Fu l’ultimo bombardamento su Giarola che già tanti ne aveva subiti nei mesi precedenti. Noi ci eravamo trasferiti in questa località da Collecchio, credendo qui di essere più sicuri. Stavo gironzolando, quel giorno, lungo l’argine del fiume e poche centinaia di metri dalla corte, pronto a nascondermi in un piccolo rifugio che avevamo costruito. Mentre mi avvicinavo a casa per il pranzo, scorsi quattro aerei scendere in picchiata sopra di me: mi gettai per terra e potei vedere la prima bomba uscire, lucida e sinistra, dal ventre del veicolo. Fu subito incendiata la cascina che alzò al cielo fiamme e fumo altissimi. Tutto si sarebbe risolto con gravi danni alla corte, poiché gli abitanti si trovavano nel caseificio che non era stato colpito; senonché il carosello degli apparecchi continuava sulle loro teste ed essi temettero di essere centrati da nuove bombe; pensarono quindi di raggiungere un rifugio poco distante, ubicato presso la fabbrica di pomodoro. Il breve tratto percorso allo scoperto permise ai piloti di mitragliarli impietosamente e di inseguire quei disgraziati fin dentro ad un minuscolo sgabuzzino dove avevano cercato disperatamente scampo. A me quel mitragliamento diede l’esatta impressione di un tiro a segno, quasi una sadica gara degli aviatori anglo-americani. Alcune delle vittime furono rinvenute bruciate e senza più nulla addosso. Rammento bene che una ventenne si salvò sotto i corpi dei Colacitti e di Cavatorta.
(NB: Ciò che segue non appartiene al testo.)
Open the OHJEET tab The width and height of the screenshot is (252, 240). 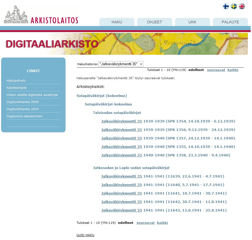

La piccola Preti, di 3 anni, che era in braccio alla madre, durante l’operazione aerea era stata scagliata dentro un tombino ove morì annegata. Io fui il primo ad accorrere, ma in mezzo a quella scena raccapricciante non sapevo che fare: c’erano ovunque corpi bruciacchiati e coperti di sangue; si udiva qua e là qualche flebile lamento o urla disperate he attiravano l’attenzione dei soccorritori accorsi da ogni parte.